The actual version has an accuracy of 86%
## Model Details ### Model Description ThreatDetect-C-Cpp can be used as a code classifier.
Instead of binary classification ("safe", "unsafe"), The model classifies the input code into 7 labels: 'safe' (no vulnerability detected) and six other CWE weaknesses: | Label | Description | |---------|-------------------------------------------------------| | CWE-119 | Improper Restriction of Operations within the Bounds of a Memory Buffer | | CWE-125 | Out-of-bounds Read | | CWE-20 | Improper Input Validation | | CWE-416 | Use After Free | | CWE-703 | Improper Check or Handling of Exceptional Conditions | | CWE-787 | Out-of-bounds Write | | safe | Safe code | - **Developed by:** [lemon42-ai](https://github.com/lemon42-ai) - **Contributers** [Abdellah Oumida](https://www.linkedin.com/in/abdellah-oumida-ab9082234/) & [Mohammed Sbaihi](https://www.linkedin.com/in/mohammed-sbaihi-aa6493254/) - **Model type:** [ModernBERT, Encoder-only Transformer](https://arxiv.org/abs/2412.13663) - **Supported Programming Languages:** C/C++ - **License:** Apache 2.0 (see original License of ModernBERT-Base) - **Finetuned from model:** [answerdotai/ModernBERT-base](https://huggingface.co/answerdotai/ModernBERT-base). ### Model Sources [optional] - **Repository:** [The official lemon42-ai Github repository](https://github.com/lemon42-ai/ThreatDetect-code-vulnerability-detection) - **Technical Blog Post:** Coming soon. ## Uses ThreadDetect-C-Cpp can be integrated in code-related applications.
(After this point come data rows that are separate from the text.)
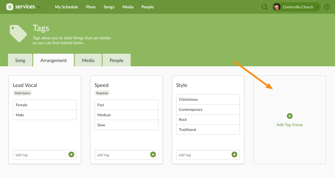Toggle the Multi Select badge on Lead Vocal

tap(22, 93)
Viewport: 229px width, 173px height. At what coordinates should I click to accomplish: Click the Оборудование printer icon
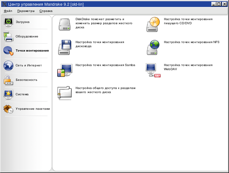click(8, 36)
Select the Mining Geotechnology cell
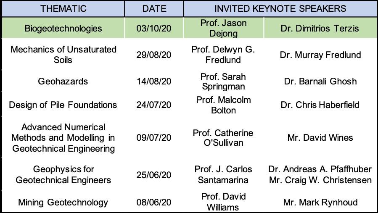 pos(63,202)
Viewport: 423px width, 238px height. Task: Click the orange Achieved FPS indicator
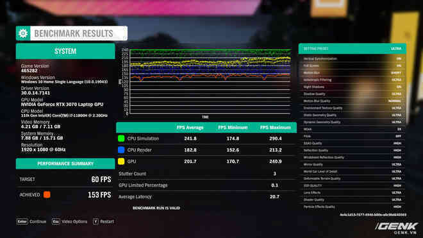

For example, it can be used in pair with a code generator to detect vulnerabilities in the generated code. ## Bias, Risks, and Limitations ThreadDetect-C-Cpp can detect weaknesses in C/C++ code only. It should not be used with other programming languages.
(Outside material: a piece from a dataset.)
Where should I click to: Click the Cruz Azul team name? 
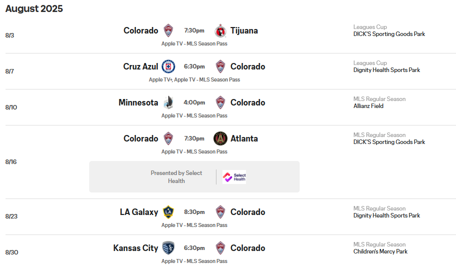(141, 67)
The model can only detect the six CWEs in the table above. ## Training Details ### Training Data The model was fine-tuned on a minified, clean and deduplicated version of [DiverseVul](https://github.com/wagner-group/diversevul) dataset.
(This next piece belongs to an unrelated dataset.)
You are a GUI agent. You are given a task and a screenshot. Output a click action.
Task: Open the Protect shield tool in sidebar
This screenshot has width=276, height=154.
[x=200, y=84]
This new version can be explored on HF datasets [HERE](https://huggingface.co/datasets/lemon42-ai/minified-diverseful-multilabels) ### Training Procedure The model was trained using LoRA applied to Q and V matrices. #### Training Hyperparameters | Hyperparameter | Value | |-------------------------|---------------------------| | Max Sequence Length | 600 | | Batch Size | 32 | | Number of Epochs | 9 | | Learning Rate | 5e-4 | | Weight Decay | 0.01 | | Logging Steps | 100 | | LoRA Rank (r) | 8 | | LoRA Alpha | 32 | | LoRA Dropout | 0.1 | | LoRA Target Modules | attn.Wqkv | | Optimizer | AdamW | | LR Scheduler | CosineAnnealingWarmRestarts | | Scheduler T_0 | 10 | | Scheduler T_mult | 2 | | Scheduler eta_min | 1e-6 | | Training Split Ratio | 90% Train / 10% Validation | | Seed for Splitting | 42 | ## Evaluation ThreatDetect-C-Cpp reaches an accruacy of 86% on the eval set. ## Technical Specifications #### Hardware The model was fine-tuned on 4 Tesla V100 GPUs for 1 hour using torch + accelerate frameworks.